Faz parte do meu show, uma música do repertório de Cazuza. Nada disso: uma música do repertório do Herva Doce, formação hard rock liderada pelo saudoso cantor, compositor e radialista Renato Ladeira (1952-2015). E que fez a música com Cazuza.

E o original de Faz Parte do Meu Show não é de Cazuza

O original da canção saiu dois anos antes da versão feita por Cazuza no disco Ideologia (1988), num disco-mix (um compactão de doze polegadas) que chegou a poucas mãos e foi pouco escutado.

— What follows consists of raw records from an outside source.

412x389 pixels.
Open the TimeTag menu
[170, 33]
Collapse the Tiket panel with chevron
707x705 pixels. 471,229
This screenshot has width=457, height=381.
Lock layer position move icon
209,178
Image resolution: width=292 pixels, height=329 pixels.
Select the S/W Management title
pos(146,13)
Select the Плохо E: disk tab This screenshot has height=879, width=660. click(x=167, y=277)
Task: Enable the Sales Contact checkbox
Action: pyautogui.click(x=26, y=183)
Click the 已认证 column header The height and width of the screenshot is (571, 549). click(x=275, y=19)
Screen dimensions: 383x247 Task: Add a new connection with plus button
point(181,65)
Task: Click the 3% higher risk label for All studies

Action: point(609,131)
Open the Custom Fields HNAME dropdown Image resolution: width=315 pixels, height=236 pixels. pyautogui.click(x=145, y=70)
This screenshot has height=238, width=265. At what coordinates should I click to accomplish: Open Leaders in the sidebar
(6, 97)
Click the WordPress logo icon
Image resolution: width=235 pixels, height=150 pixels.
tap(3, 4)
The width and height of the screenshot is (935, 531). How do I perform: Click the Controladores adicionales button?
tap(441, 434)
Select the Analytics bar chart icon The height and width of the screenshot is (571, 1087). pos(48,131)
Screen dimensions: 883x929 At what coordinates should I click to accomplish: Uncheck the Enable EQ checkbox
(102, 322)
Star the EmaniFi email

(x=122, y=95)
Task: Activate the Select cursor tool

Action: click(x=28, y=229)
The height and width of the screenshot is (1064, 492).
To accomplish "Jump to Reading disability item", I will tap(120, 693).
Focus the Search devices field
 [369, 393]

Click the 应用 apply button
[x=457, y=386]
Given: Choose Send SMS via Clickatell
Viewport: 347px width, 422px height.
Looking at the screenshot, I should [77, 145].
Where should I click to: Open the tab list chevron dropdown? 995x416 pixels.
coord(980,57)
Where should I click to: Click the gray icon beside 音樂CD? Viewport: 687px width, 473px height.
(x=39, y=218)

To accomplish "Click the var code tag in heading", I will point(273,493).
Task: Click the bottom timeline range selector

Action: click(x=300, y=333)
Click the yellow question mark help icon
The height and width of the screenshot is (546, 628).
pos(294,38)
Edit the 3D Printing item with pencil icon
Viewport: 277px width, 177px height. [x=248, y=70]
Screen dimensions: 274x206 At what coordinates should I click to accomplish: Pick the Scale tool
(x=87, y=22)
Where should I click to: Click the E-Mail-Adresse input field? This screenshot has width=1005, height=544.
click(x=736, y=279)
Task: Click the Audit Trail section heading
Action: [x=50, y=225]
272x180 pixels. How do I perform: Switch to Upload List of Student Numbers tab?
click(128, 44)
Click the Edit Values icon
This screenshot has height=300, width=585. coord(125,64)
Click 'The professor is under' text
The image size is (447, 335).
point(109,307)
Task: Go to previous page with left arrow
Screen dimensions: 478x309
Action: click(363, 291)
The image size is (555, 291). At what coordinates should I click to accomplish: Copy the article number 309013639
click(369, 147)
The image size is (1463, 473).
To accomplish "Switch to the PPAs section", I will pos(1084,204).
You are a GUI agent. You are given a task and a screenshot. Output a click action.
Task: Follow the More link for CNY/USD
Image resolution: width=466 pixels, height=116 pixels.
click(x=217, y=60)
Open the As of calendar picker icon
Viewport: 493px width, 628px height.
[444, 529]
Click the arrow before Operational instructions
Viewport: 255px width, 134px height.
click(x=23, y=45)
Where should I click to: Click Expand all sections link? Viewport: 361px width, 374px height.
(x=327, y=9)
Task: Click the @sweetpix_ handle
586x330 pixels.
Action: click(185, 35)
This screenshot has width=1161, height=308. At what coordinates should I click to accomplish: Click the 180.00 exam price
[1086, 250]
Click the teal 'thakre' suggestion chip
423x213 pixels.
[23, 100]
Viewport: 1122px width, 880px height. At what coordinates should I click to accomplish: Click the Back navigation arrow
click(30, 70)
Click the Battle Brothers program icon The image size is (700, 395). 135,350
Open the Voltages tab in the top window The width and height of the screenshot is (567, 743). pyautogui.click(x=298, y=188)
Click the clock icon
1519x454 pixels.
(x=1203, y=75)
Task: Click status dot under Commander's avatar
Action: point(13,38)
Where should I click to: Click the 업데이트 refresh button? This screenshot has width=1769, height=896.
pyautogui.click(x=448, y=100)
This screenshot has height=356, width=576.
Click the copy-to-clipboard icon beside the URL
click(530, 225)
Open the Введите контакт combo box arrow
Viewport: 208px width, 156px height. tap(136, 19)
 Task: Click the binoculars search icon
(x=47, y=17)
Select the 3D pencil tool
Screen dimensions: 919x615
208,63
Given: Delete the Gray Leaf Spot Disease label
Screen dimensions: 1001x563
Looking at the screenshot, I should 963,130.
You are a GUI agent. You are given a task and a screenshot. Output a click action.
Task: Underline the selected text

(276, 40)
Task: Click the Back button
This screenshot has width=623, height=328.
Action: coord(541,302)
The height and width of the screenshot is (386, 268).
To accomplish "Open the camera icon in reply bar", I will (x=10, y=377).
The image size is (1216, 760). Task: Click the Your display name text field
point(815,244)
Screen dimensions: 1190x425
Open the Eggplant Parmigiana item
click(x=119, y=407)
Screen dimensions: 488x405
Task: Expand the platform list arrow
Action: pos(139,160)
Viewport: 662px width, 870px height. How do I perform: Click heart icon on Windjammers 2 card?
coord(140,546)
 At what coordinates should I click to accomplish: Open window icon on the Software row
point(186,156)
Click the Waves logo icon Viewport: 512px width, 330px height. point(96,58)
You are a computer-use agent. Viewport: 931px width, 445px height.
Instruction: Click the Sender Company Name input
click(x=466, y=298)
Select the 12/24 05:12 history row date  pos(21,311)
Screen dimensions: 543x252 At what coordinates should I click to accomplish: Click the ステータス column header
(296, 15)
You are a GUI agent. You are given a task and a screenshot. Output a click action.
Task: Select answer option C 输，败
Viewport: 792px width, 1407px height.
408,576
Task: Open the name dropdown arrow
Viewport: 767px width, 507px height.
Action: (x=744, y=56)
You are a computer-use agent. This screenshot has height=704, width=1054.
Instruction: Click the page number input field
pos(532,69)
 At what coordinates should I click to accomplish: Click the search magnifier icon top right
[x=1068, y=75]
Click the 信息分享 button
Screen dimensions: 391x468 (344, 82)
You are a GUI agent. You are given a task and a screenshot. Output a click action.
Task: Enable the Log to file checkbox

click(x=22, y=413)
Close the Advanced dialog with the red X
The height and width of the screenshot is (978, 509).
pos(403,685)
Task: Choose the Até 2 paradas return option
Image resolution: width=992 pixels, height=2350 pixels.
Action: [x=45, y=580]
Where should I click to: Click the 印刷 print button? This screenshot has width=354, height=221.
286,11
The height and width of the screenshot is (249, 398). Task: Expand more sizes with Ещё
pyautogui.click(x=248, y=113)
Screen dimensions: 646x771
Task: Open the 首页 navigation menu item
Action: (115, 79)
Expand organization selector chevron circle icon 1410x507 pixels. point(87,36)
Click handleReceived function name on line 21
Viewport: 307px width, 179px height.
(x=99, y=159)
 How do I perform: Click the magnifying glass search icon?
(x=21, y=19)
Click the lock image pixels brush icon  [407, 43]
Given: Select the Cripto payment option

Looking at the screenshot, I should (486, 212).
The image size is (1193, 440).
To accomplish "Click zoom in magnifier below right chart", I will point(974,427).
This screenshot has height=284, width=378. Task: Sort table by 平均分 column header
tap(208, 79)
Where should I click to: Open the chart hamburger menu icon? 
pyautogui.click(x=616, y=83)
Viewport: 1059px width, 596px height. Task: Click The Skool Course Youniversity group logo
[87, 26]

Nada a ver com meio bossa nova-meio rock´n roll: a canção no original era um baladão pesado. E era mesmo a cara do Herva Doce, um grupo que era tido como nossa banda oficial de hard rock nos anos 1980. Tão oficial que abriu para o Kiss em 18 de junho de 1983 no Maracanã. Olha eles aí tocando Devo não nego, um dos primeiros hits do grupo. O Herva também abriu para o Van Halen naquele mesmo ano, em 25 de janeiro, quando o grupo tocou no Maracanãzinho. Não achei vídeos disso no YouTube.

A música que possivelmente você deve lembrar quando pensa no grupo – por cujas formações passaram outros músicos-lenda do rock carioca, como o baixista Roberto Lly, recentemente falecido, o guitarrista Paul de Castro (também já “ido”) e o guitarrista e produtor Marcelo Sussekind – é a canção aí embaixo, sucesso avassalador em 1984, Amante profissional. Por causa dessa música, o grupo (especialmente o frontman Renato, filho do lendário radialista Cesar Ladeira e da atriz e comediante Renata Fronzi) era costumeiramente chamado para falar sobre prostituição masculina em programas de TV.

Muito tempo antes do Herva, Renato foi músico de formações históricas como A Bolha (The Bubbles, inicialmente) e Bixo da Seda – mais detalhes aqui. Há dez anos, quando Cazuza completaria 50 anos, Renato bateu um papo com Leandro Souto Maior, repórter do Jornal do Brasil, e contou para ele como a música tinha sido feita. 

“Minha ex-mulher começou a trabalhar com o Cazuza e me sugeriu fazer uma música com ele, já que ele começava a carreira solo e não estava mais trabalhando exclusivamente com o Frejat. Daí surgiu Desastre mental, que ele gravou em seu primeiro disco solo. O Herva Doce também gravou a música, em nosso último LP (…)
Eu fiz uma balada e mandei para ele. Passou um tempo, eu estava em um bar no Leblon onde íam todos os doidos na época, de repente o Cazuza aparece gritando ‘faz parte do meu show!’ na minha direção. Ele disse: ‘vamos lá em casa para você ver a nossa música’. Saimos do bar, já eram umas 5 da manhã, subimos até o Alto Leblon e ele me mostrou a letra, apagando no sofá em seguida. Ele não fez o refrão como eu tinha feito e não colocou letra na música inteira. Dois dias depois eu peguei a ‘meia letra’ e falei pro Cazuza: ‘você não fez aquela modulação no meio da música’. Ele argumentou que o tom ficou muito alto para sua voz”.